The lack of resounding endorsement from Rio+20 for sustainable agriculture and food systems will not stop us from moving forward individually and collectively, as we have been doing for 40 years, to put the principles of organic agriculture into practice and model the future we want.
What are the lessons from Rio+20 and who will provide the leadership forward?
As an outside but interested observer of the Rio +20 Summit – one who followed the blogs and news reports, and read the proposed language from NGOs, business, and governments, I was profoundly impressed with the level of preparation for and participation in Rio+20 and its side events. The disappointment expressed about the final declaration was, in my opinion, amplified because of the high expectations going into the Summit. From one viewpoint, Rio+20 was a success because of the fact that so many diverse opinions and perspectives came together with the hope of mapping out a way forward to a sustainable future. Realistically there could not have been a truly revolutionary outcome because governments, and international bodies of governments, are rarely leaders of change. Inspirational leadership, creative solutions, and risk-taking actions remain the role of non-government, public interest, or civil society organizations. Rio+20 provided many of these organizations the opportunity to debate, negotiate and work on common ground, and to deliver unified messages.

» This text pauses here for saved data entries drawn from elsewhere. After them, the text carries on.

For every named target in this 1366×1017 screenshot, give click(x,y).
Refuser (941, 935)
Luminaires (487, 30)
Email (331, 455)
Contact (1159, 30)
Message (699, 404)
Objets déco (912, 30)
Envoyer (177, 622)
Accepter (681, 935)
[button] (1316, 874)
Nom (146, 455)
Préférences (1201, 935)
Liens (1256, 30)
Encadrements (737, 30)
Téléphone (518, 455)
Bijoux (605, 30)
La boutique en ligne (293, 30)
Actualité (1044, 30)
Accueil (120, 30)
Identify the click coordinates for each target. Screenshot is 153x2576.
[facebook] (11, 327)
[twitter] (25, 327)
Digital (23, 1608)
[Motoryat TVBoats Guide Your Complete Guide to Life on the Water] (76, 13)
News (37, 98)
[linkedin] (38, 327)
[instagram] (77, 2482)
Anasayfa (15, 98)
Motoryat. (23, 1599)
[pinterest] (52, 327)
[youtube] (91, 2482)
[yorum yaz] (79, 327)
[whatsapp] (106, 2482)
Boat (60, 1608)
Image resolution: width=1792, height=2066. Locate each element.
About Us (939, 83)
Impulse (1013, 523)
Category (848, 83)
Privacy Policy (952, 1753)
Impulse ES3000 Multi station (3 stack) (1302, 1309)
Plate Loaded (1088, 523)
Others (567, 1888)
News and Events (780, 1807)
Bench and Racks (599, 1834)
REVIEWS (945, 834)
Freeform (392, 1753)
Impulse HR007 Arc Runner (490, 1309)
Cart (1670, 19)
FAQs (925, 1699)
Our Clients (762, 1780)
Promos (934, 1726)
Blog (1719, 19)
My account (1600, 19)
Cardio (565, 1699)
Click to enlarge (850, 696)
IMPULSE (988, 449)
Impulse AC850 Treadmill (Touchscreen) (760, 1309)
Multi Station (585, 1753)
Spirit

The strength and presence of the NGOs, and even business groups, was well-reported during and after the Summit – another positive outcome!
But what happens now? Will the NGOs, that were at Rio+20 and found like-minded partners, continue to work together to achieve the future that they had envisioned? Will their collaborations begun at Rio+20 be short-term or long-term? What lessons were learned about reframing discrete organizational interest areas to contribute to a larger sustainable vision? How will these leaders leverage the relationships built at the Summit? There haven’t been many answers to these questions since June, perhaps because organizational resources, personal and financial, are tapped out or time is needed for thoughtful reflection on best next steps. The Bonn Sustainability Days: Addressing Our Future Today, November 22-28th, organized by IFOAM may provide answers, but hopefully more – actions that we can take within our organizations and businesses as part of the global movement to shape an equitable, resilient, diverse, and sustainable world.